С подобными «зарубками» мы еще встретимся впереди, а теперь поговорим о тех, что были оставлены Есениным именно на этом отрезке его пути.
В книге известного есениноведа Николая Юсова «С добротой и щедротами духа» (Челябинск, 1996. С. 167) говорится о фотографии С. Есенина, сделанной в 1916 году, которую он подарил своей жене с такой надписью:
За то, что девочкой неловкойпредстала ты мне напути моем.Сергей.
Дата дарения на фотографии не помечена. Однако наверняка можно сказать, что Есенин подарил ее Зинаиде Николаевне сразу по приезде их из совместного путешествия на Север, во время которого 4 августа 1917 года они обвенчались в Кирико-Иулиттовской церкви недалеко от Вологды.
Вернувшись в Петроград, они некоторое время жили по своим прежним адресам, пока не сняли для себя квартиру в доме № 23 на Литейном проспекте.
Заметьте, что в приведенной надписи на фотографии муж говорит о жене не как о женщине, даже не о девушке, а о девочке, притом неловкой, какой она предстала перед ним. И, естественно, на «ты». А вот что писала в своих воспоминаниях их дочь Татьяна Сергеевна:
«Со дня знакомства до дня венчания прошло примерно три месяца. Все это время отношения были сдержанными, будущие супруги оставались на «вы», встречались на людях.

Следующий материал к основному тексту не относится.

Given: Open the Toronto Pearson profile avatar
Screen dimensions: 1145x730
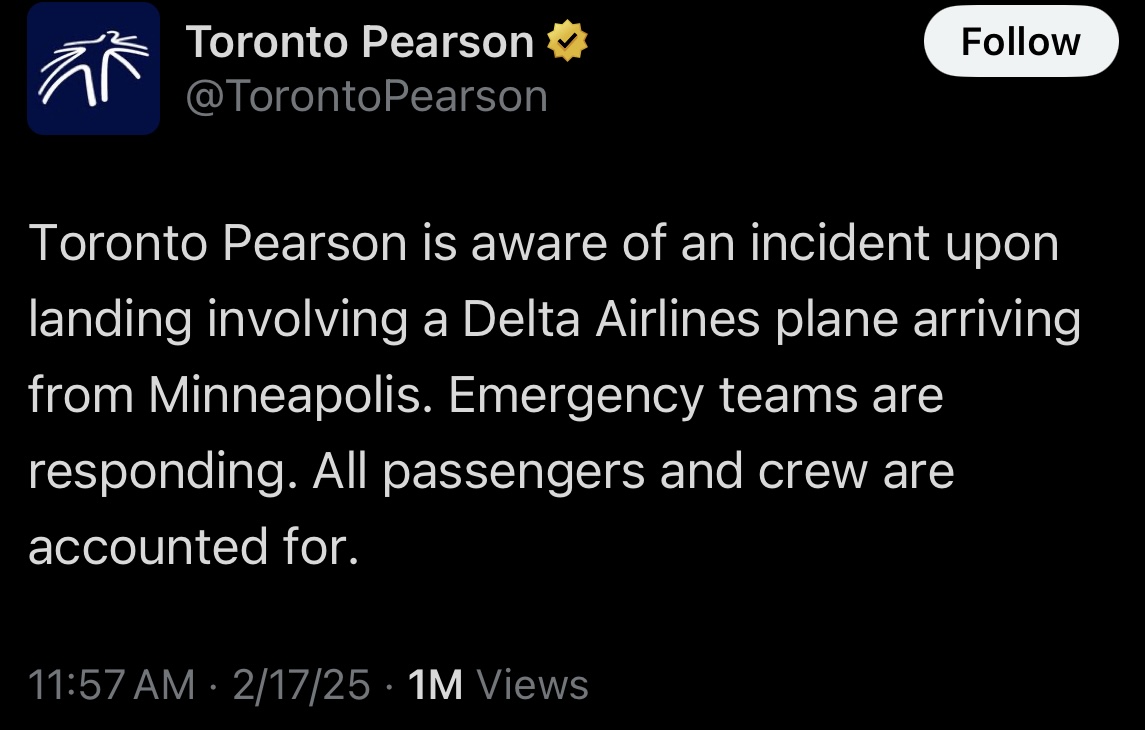Looking at the screenshot, I should point(93,68).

Случайные эпизоды, о которых вспоминала мать, ничего не говорили о сближении…
Уже на обратном пути, в поезде, Сергей Александрович сделал матери предложение, сказав громким шепотом:
– Я хочу на вас жениться.
Ответ: “Дайте мне подумать” – его немного рассердил.

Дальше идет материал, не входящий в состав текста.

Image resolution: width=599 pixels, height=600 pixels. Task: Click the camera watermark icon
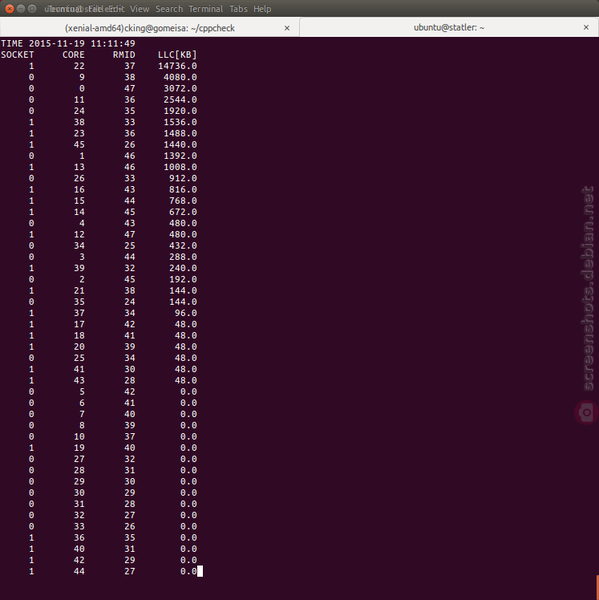(586, 412)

Решено было венчаться немедленно. Все четверо сошли в Вологде».
Эта цитата дочери свидетельствует о том, что фотография была подарена Есениным после того, как Сергей и Зинаида стали мужем и женой и в общении между собой перешли на «ты».
Итак, разве не является вышеприведенная надпись поэта на фотографии убедительнейшим аргументом в защиту его жены?
Как правило, ревнивые мужья, обманутые в своих ожиданиях, выгоняют оскандалившихся жен назавтра после первой брачной ночи. Но чета Есениных жила в первый год после венчания дружно и счастливо. И никто из петроградских друзей Есенина не замечал «судороги на его лице» и «сжатых кулаков», готовых избить супругу. Ничем таким не проявляла себя его «темная, мужицкая кровь». До тех пор пока на горизонте не появился его «лучший друг» с «голубой мнимобаронской кровью» Мариенгоф.
Зинаида Райх была хозяйственной и рьяно взялась вить семейное гнездо. Содействовал этому и ее муж. Он как-то вместе с женой явился на ее работу в редакции газеты «Дело народа», где, кстати, они познакомились, и сказал: «Больше она у вас работать не будет». Некоторое время спустя Зинаида Николаевна через газету заявила о своем выходе из партии эсеров.